El Tribunal decidió entonces levantar la audiencia pasadas las 9 de la noche y fijó el 12 de junio para la próxima audiencia.
Los procesados
Los represores procesados en este nuevo juicio oral y público son cinco hombres y una mujer que en el momento de los hechos pertenecían a la Policía de la Provincia y se desempeñaban en la Seccional 9 de San Pedro de Jujuy.
Arturo Rubén Morales está acusado por los delitos de privación ilegítima de la libertad, con el agravante de violencias o amenazas, homicidio calificado por alevosía y con el concurso premeditado de dos o más personas, en grado de coautor, todos en concurso real.

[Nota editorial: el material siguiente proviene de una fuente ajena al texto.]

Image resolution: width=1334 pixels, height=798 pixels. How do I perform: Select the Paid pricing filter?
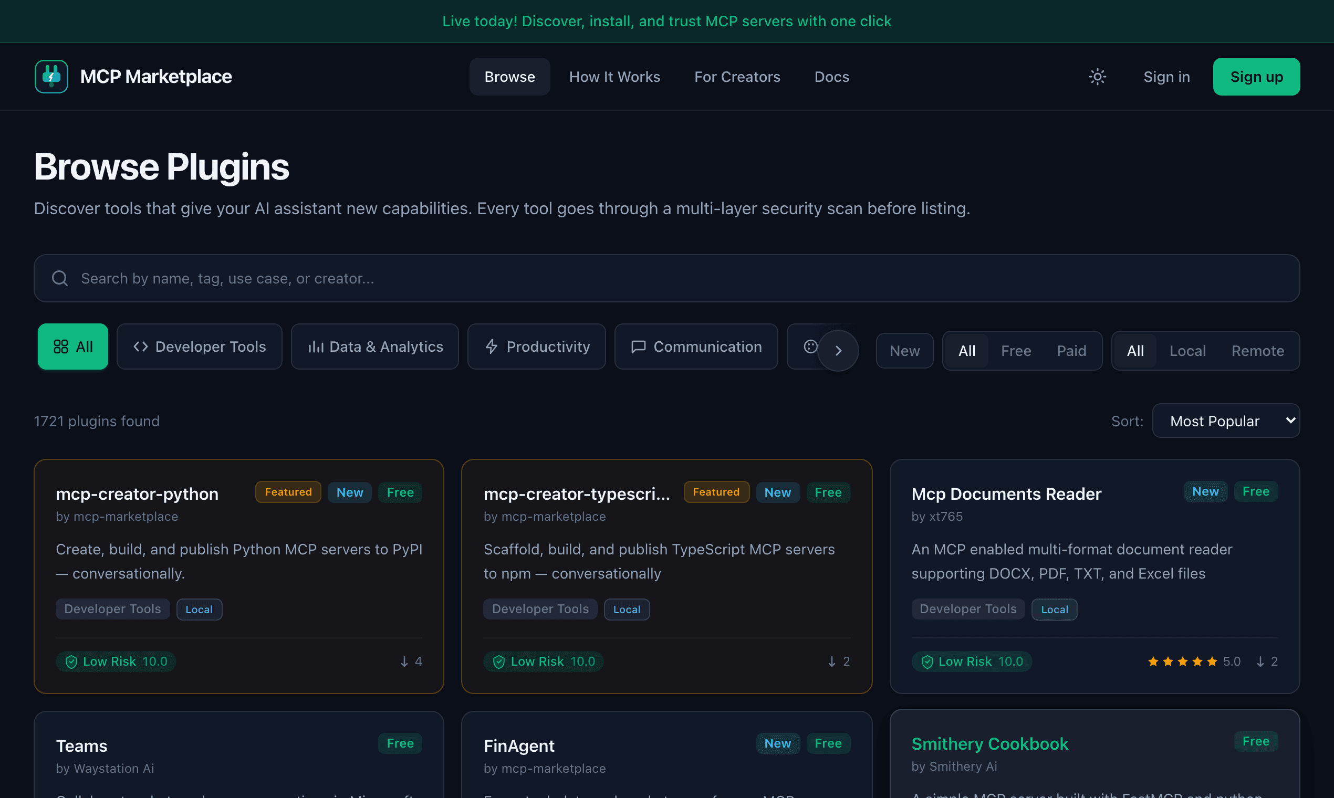click(x=1071, y=350)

Ramón Sánchez está procesado por los delitos de privación ilegítima de la libertad, con el agravante de violencias o amenazas, delito de torturas, en grado de coautor, todos en concurso real.
Francisco Lauralicio Díaz está acusado por los delitos de privación ilegítima de la libertad, con el agravante de violencias o amenazas, del delito de torturas, en grado de coautor, todos en concurso real.
Oscar Francisco Guzmán está procesado por los delitos de privación ilegítima de la libertad con el agravante de violencias o amenazas, y del delito de torturas, en grado de coautor, todos en concurso real.
Virgilio Sergio Aldana está procesado por el delito de allanamiento ilegal cometido en perjuicio en carácter de partícipe secundario, todos en concurso real.
Aída Isabel Ruiz está acusada por los delitos de privación ilegítima de la libertad con el agravante de violencias o amenazas y el delito de tortura, todos en concurso real.